__YOUR OBJECTIVE__: Arrange the entries below as a numbered list, one line per item, skipping any blank lines and leaving the pictures out.

__DATASET CONTENT__:

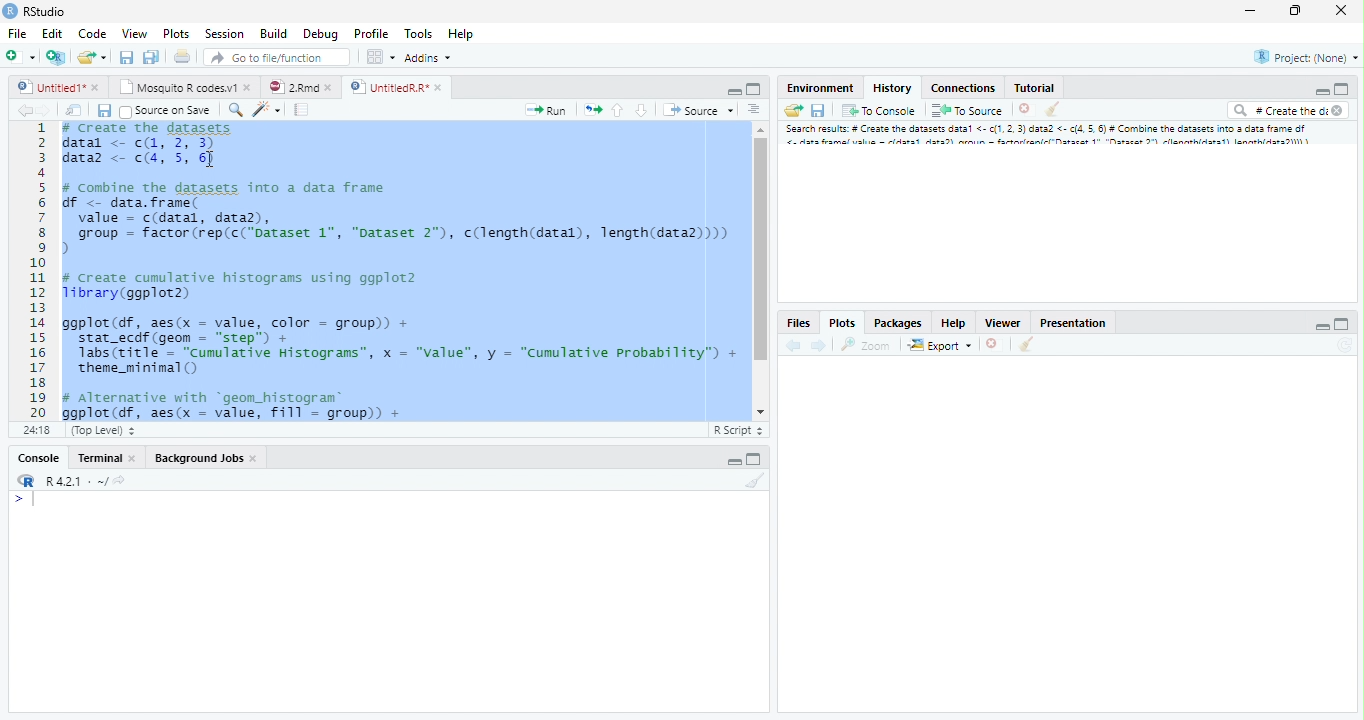 The width and height of the screenshot is (1364, 720). I want to click on Numbers, so click(40, 269).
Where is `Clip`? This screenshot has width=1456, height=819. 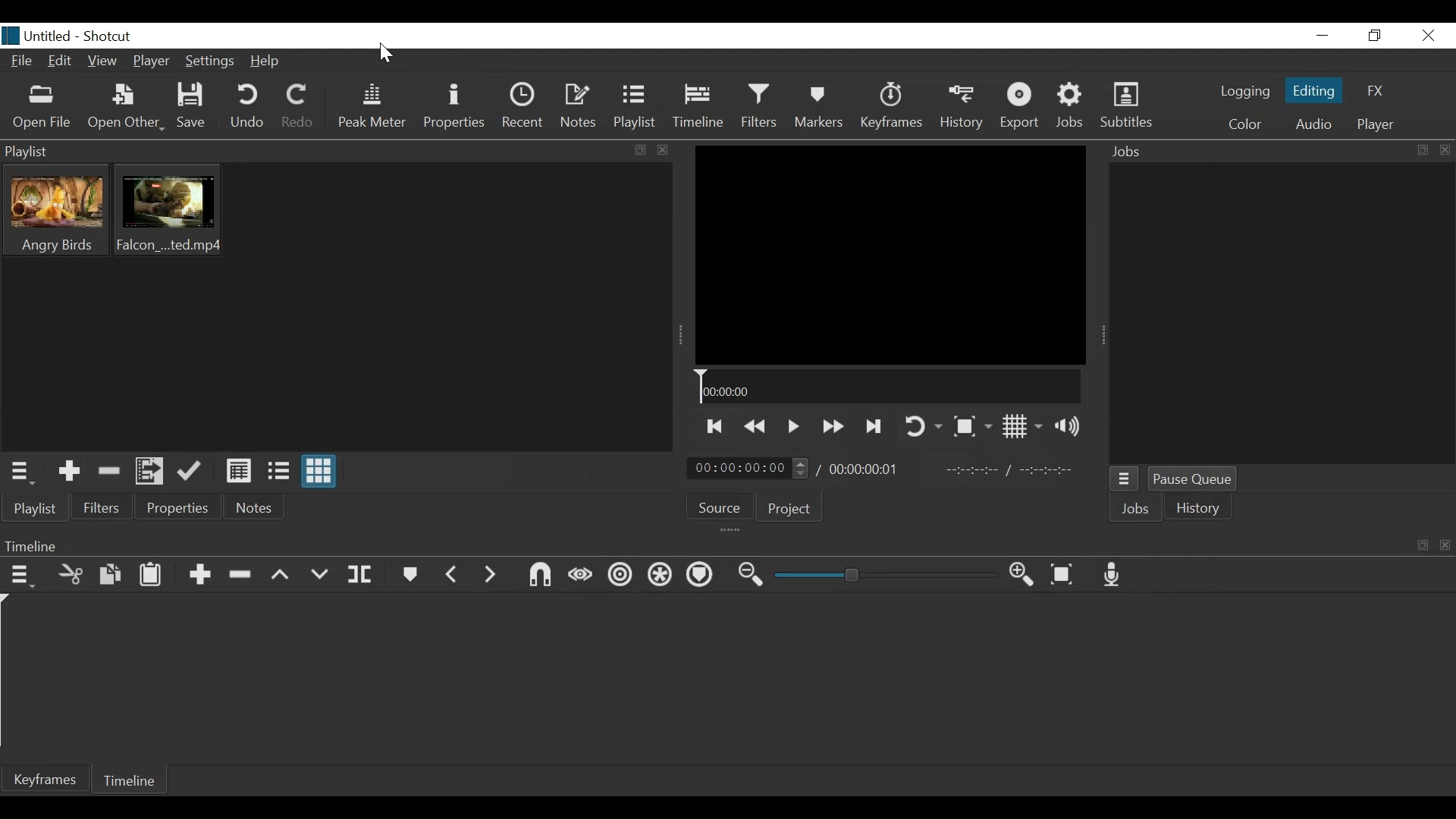
Clip is located at coordinates (170, 210).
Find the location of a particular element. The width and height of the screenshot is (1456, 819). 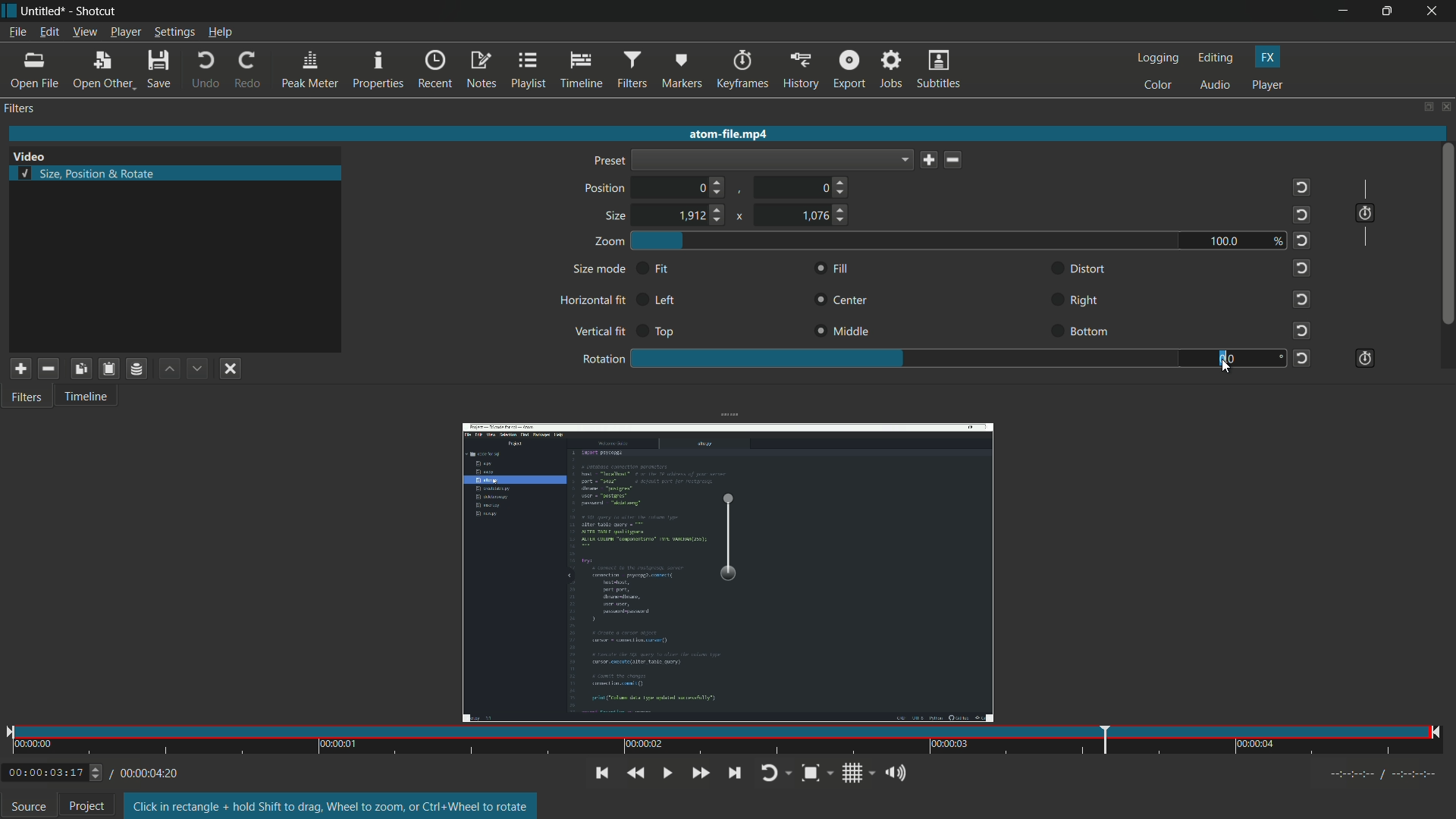

quickly play forward is located at coordinates (700, 775).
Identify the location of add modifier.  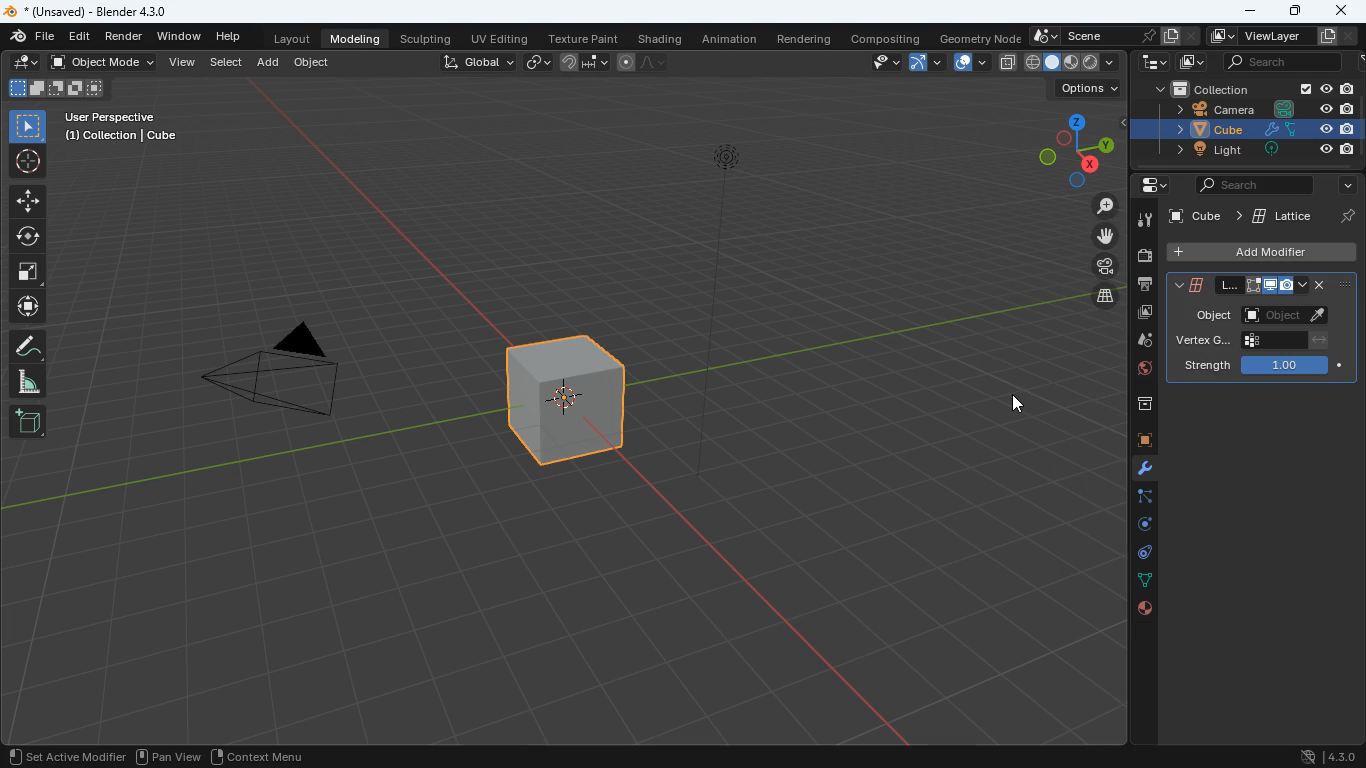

__WRITTEN RESPONSE__:
1.  The width and height of the screenshot is (1364, 720). I want to click on Numbers, so click(40, 269).
2. Where is `Clip`? This screenshot has width=1456, height=819. 
3. Clip is located at coordinates (170, 210).
4. Find the location of a particular element. The width and height of the screenshot is (1456, 819). 
5. quickly play forward is located at coordinates (700, 775).
6. Identify the location of add modifier.  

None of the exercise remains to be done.